Este año vivimos la peor crisis de abastecimiento de agua potable en el país de por lo menos los últimos 40 años. A pesar de las aseveraciones contradictorias y falsas de parte de OSE y el gobierno nacional, quedó claro que el descomunal aumento de los valores en cloruros y en sodio en el agua tenía importantes implicancias para la salud de la población.
1.700.0000 personas se quedaron, de un día para otro, sin agua potable, en un país que en octubre de 2004 y a través de un plebiscito dictaminó en el Artículo 47 de su Constitución que el agua potable es un derecho humano fundamental, y que los servicios de agua potable y saneamiento deben ser prestados exclusiva y directamente por personas jurídicas estatales.
Ante esta situación resulta fundamental realizar un análisis en profundidad de las causas estructurales de la crisis hídrica y sanitaria, lo cual implica ir más allá de la sequía que atravesó el país.
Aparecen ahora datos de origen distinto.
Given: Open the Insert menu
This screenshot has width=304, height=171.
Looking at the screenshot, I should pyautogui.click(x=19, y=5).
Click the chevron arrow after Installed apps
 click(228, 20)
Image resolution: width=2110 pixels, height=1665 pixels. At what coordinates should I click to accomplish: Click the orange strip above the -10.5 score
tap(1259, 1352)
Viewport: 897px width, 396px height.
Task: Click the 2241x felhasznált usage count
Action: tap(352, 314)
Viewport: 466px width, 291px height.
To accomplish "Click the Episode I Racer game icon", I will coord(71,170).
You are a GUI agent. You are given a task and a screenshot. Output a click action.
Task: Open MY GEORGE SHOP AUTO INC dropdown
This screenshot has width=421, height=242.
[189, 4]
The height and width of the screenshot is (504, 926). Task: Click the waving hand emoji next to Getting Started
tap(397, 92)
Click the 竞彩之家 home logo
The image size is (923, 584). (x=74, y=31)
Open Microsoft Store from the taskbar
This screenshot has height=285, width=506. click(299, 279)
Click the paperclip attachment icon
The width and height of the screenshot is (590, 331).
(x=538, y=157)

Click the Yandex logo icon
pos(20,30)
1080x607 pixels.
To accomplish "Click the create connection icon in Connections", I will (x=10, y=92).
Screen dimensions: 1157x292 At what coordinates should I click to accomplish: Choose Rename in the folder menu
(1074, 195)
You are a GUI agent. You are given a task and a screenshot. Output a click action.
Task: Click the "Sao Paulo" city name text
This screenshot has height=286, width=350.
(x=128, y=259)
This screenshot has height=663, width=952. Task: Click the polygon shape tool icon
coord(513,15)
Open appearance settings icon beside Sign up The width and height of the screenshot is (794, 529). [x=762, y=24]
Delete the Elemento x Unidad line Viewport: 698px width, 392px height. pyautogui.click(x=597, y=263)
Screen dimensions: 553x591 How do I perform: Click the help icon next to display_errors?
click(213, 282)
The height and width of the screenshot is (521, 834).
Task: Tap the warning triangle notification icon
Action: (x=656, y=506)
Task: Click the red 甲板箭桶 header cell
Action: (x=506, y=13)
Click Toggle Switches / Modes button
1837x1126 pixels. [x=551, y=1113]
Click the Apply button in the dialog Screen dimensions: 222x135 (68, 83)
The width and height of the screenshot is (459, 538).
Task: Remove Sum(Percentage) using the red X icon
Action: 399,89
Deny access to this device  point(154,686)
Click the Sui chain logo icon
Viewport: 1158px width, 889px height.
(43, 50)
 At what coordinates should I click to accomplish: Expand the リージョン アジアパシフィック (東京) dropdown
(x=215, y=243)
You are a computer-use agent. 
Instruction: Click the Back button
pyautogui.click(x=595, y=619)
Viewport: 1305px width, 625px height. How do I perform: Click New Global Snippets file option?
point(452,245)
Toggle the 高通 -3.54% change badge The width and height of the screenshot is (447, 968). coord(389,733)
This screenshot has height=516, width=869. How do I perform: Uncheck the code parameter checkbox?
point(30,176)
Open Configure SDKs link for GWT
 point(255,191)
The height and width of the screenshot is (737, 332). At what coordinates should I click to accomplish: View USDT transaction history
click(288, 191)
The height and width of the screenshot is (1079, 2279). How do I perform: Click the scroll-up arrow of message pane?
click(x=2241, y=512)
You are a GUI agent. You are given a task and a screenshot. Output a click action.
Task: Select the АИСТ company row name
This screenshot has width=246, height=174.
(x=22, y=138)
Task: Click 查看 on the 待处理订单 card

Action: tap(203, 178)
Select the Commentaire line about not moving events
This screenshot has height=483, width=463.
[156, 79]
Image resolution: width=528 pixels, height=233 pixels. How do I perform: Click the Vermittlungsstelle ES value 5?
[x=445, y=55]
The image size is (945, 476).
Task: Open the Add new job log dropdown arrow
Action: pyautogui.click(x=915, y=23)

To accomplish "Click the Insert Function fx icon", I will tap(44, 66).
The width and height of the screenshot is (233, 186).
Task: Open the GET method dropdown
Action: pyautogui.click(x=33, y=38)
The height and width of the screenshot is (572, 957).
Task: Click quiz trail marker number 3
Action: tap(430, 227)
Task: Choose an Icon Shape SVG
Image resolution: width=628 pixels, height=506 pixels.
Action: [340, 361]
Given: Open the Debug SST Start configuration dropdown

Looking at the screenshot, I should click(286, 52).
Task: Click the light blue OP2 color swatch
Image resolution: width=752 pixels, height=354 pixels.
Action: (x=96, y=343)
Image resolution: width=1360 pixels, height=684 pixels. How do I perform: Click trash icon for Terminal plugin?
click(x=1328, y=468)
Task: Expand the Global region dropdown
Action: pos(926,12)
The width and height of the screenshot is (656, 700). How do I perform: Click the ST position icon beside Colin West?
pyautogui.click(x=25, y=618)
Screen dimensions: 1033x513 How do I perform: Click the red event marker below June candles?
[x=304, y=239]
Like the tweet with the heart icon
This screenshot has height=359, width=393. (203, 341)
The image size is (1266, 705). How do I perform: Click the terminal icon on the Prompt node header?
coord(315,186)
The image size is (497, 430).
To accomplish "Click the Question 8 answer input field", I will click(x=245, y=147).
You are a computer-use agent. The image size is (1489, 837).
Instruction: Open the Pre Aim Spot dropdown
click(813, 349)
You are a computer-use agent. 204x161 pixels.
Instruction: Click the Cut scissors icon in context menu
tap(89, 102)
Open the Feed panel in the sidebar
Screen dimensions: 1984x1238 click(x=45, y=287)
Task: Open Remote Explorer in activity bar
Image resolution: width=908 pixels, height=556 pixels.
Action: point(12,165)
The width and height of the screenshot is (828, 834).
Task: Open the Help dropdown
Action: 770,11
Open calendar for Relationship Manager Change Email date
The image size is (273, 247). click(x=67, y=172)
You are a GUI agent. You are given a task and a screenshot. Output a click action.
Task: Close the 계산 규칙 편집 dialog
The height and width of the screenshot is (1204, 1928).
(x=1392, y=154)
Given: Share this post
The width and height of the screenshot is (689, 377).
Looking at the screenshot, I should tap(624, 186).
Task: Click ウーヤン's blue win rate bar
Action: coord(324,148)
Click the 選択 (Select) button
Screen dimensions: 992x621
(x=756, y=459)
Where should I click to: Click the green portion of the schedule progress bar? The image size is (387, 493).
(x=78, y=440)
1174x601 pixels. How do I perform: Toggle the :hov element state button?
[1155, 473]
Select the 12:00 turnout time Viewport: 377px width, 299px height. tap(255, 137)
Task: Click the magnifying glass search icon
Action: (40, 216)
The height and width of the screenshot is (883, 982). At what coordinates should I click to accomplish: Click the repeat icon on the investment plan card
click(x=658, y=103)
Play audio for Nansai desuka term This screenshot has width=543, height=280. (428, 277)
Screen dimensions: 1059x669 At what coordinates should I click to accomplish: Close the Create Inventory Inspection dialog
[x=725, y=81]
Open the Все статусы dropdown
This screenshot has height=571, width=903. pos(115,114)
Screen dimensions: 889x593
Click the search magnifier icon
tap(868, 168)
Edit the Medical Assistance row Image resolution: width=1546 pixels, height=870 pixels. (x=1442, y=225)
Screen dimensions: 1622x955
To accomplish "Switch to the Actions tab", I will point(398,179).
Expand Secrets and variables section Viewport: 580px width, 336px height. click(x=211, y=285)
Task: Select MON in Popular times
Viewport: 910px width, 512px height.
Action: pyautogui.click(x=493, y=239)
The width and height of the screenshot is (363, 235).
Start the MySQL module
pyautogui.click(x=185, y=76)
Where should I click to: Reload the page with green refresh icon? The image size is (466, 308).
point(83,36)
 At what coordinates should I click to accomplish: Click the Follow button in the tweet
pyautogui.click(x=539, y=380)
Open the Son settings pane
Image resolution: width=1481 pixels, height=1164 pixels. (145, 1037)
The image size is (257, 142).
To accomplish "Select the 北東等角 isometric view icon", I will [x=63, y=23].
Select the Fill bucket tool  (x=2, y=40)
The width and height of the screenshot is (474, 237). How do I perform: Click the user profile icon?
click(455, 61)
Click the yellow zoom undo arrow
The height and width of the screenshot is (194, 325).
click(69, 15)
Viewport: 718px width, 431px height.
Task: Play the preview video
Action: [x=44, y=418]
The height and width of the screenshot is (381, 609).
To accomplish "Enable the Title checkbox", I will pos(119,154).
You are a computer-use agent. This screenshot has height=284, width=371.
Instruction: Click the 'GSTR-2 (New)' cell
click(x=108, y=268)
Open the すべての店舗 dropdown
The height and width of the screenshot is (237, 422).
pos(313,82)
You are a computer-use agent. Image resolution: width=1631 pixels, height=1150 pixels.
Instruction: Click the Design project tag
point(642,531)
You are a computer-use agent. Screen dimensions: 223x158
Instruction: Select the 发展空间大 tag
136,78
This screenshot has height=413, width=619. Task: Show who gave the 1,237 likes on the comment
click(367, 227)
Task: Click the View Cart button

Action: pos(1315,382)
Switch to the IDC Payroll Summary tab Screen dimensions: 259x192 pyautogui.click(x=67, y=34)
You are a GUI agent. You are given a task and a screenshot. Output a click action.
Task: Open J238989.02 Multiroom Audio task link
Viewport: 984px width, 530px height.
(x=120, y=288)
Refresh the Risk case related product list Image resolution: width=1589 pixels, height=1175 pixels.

Un análisis integral de la coyuntura actual exige poner la mirada en la falta y/o débil ejecución de políticas de gestión sustentable y participativa de las cuencas hidrográficas, que ha generado una situación crítica en la cuenca del Río Santa Lucía, fuente de agua para más del 60% de la población nacional.
A su vez, se ha eludido y negado un debate profundo sobre el modelo productivo, sobre las implicancias de la apuesta al agronegocio forestal y celulósico, con sus paquetes tecnológicos asociados, y los impactos en nuestros bienes comunes, muy especialmente en el agua. En ese sentido, no se han aceptado nuevas medidas sugeridas por la sociedad civil y la academia para reducir el impacto del agronegocio.
Por el contrario, lo que vemos son límites y recortes a la participación de la sociedad civil en la planificación, gestión y control del agua en los territorios, obstaculizando el normal funcionamiento de las comisiones de cuenca y los consejos regionales de recursos hídricos. Además, hay que señalar una reducción progresiva de las inversiones en infraestructura y de personal en la OSE.
El “abandono” de OSE tal vez pueda ser explicado por las nuevas apuestas del gobierno nacional a la privatización del servicio de agua potable, con el proyecto Neptuno, también llamado Arazatí.
Frente a este panorama, adquiere especial valor este documento, que es producto de un diálogo que tuvo como protagonistas a la Red Nacional de Semillas Nativas y Criollas y REDES – Amigos de la Tierra Uruguay, que da cuenta de numerosas consecuencias socio-ambientales de una política de manejo del territorio y sus cuencas guiada por el interés económico y no por la necesidad de salvaguardar la salud de los territorios y sistemas ecológicos para garantizar la realización de los derechos humanos y de los pueblos, y la sustentabilidad de la vida.
Este proceso de diálogo e investigación participativa que Julián Ariza documentó cuidadosamente, se inició hace varios años y no previmos en ese momento la crisis del agua actual. Sin embargo, las organizaciones que luchan por el derecho humano al agua y la soberanía alimentaria con una perspectiva de justicia ambiental llevamos décadas denunciando que el modelo del agronegocio afecta gravemente nuestros suelos, biodiversidad, el agua y la salud de la población. Por eso compartimos el fruto de nuestros debates.
El presente trabajo se mete en las entrañas de las vulneraciones al derecho humano al agua por parte del agronegocio forestal y sojero, en la apuesta redoblada a los agrotóxicos y sus consecuencias, en la amenaza de la minería y el fracking y las falsas soluciones del capitalismo verde. Las siguientes páginas también dan cuenta que las causas estructurales de la crisis hídrica, como la apuesta a un modelo productivo que avasalla los bienes comunes y a una gestión territorial que beneficia a las empresas y no a los pueblos, no son casuales.
Son parte de un paquete enmarcado por otros proyectos regresivos en materia de derechos humanos y justicia ambiental, como la Ley de Riego, la Ley de Urgente Consideración (LUC), el Proyecto Neptuno, la Ley de zonas francas y los mecanismos de estímulo a las inversiones extranjeras, los tratados bilaterales de inversión y los mecanismos de resolución de controversias de tipo inversionista-Estado. A lo que hay que agregar las leyes de presupuesto y las rendiciones de cuenta que siguen recortando el papel del Estado en muchas esferas.
La clave, las respuestas, pasan por promover una política pública con instrumentos que hagan posible un proceso soberano de gestión del territorio y sus cuencas, que respete los ciclos hidrológicos, asegure la participación social en la gestión de los bienes comunes, y promueva la agroecología en un marco de soberanía alimentaria. Una política que, al fin y al cabo, garantice los derechos humanos y de los pueblos.